2016-04-09 13 views
1

Bu yüzden bu web tarayıcısını kodlamaya çalışıyorum, böylece tüm başlıklar URL linklerini alıp tüm bölümleri URL linklerini bulmaya gidiyor, daha sonra tüm bölümler linklerini bulmak için bölüm linklerinden.Python Web Crawler, Döngüler için çağrılar yapabilir miyim?

Sorun şu ki, bu https://github.com/buckyroberts/Source-Code-from-Tutorials/blob/master/Python/27_workingsolution_python.py öğreticisinde görüyorum, yazar bunu tanımlayamadan önce ikinci işlevi çağırmayı başardı. Hangisi gerçekten kafa karıştırıcı.

Benzer şekilde denedim, ancak "leveltwo" adı beklenildiği gibi tanımlanmadı. Sorum şu, ikinci işlev için parametre olarak kullanmak için önceki işlevden elde edilen bağlantılar nasıl kullanılır.

kodum:

import requests 
from bs4 import BeautifulSoup, SoupStrainer 
import re 


######################################Titles############################### 
def levelone(url): 
r = requests.get(url) 
for links in BeautifulSoup((r.content),"html.parser",parse_only=SoupStrainer('a')): 
    if links.has_attr('href'): 
     if 'title' in links['href']: 
      titlelinks = "http://law.justia.com" + links.get('href') 
      # titlelinks = "\n" + str(titlelinks) 
      leveltwo(titlelinks) 
      # print (titlelinks) 


base_url = "http://law.justia.com/codes/alabama/2015/" 
levelone(base_url) 


########################################Chapters########################## 
def leveltwo(item_url): 
r = requests.get(item_url) 
for sublinks in BeautifulSoup((r.content),"html.parser",parse_only=SoupStrainer('a')): 
    if sublinks.has_attr('href'): 
    if 'chapt' in sublinks['href']: 
     chapterlinks = "http://law.justia.com" + sublinks.get('href') 
     # chapterlinks = "\n" + str(chapterlinks) 

     levelthree(chapterlinks) 
     # print (chapterlinks) 

# leveltwo(titlelinks) ### I tried call the function right here, but titlelinks is not defined. 

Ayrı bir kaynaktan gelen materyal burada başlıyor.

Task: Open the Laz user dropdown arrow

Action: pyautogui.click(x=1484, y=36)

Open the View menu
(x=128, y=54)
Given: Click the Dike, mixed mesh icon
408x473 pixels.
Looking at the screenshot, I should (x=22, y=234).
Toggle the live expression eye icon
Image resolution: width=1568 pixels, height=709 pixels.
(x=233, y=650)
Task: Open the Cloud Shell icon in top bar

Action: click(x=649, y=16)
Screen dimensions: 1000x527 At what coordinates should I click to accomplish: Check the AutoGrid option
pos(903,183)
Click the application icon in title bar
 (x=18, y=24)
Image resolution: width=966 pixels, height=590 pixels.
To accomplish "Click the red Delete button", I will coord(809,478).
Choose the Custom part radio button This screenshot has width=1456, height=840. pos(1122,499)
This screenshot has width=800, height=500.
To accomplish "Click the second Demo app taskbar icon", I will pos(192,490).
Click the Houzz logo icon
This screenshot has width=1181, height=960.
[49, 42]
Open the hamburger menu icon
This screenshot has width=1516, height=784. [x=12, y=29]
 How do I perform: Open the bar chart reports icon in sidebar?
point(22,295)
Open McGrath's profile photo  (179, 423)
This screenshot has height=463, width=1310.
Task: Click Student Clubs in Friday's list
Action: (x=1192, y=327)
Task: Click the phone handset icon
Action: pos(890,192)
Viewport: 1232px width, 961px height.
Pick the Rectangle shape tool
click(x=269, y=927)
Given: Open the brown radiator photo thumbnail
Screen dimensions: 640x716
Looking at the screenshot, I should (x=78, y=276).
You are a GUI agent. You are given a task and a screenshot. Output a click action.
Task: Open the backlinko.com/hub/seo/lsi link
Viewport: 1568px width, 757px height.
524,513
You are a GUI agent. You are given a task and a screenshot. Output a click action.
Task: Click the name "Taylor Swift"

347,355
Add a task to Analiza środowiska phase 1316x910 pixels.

########################################Sections########################## 
def levelthree(item2_url): 
r = requests.get(item2_url) 
for sectionlinks in BeautifulSoup((r.content),"html.parser",parse_only=SoupStrainer('a')): 
    if sectionlinks.has_attr('href'): 
    if 'section' in sectionlinks['href']: 
     href = "http://law.justia.com" + sectionlinks.get('href') 
     href = "\n" + str(href) 
     print (href) 

cevap

1

Birinci işlevi tanımlayın ve sonra diyoruz.

import requests 
from bs4 import BeautifulSoup, SoupStrainer 
import re 

########################################Sections########################## 
def levelthree(item2_url): 
r = requests.get(item2_url) 
for sectionlinks in BeautifulSoup((r.content),"html.parser",parse_only=SoupStrainer('a')): 
    if sectionlinks.has_attr('href'): 
    if 'section' in sectionlinks['href']: 
     href = "http://law.justia.com" + sectionlinks.get('href') 
     href = "\n" + str(href) 
     print (href) 

########################################Chapters########################## 
def leveltwo(item_url): 
r = requests.get(item_url) 
for sublinks in BeautifulSoup((r.content),"html.parser",parse_only=SoupStrainer('a')): 
    if sublinks.has_attr('href'): 
    if 'chapt' in sublinks['href']: 
     chapterlinks = "http://law.justia.com" + sublinks.get('href') 
     # chapterlinks = "\n" + str(chapterlinks) 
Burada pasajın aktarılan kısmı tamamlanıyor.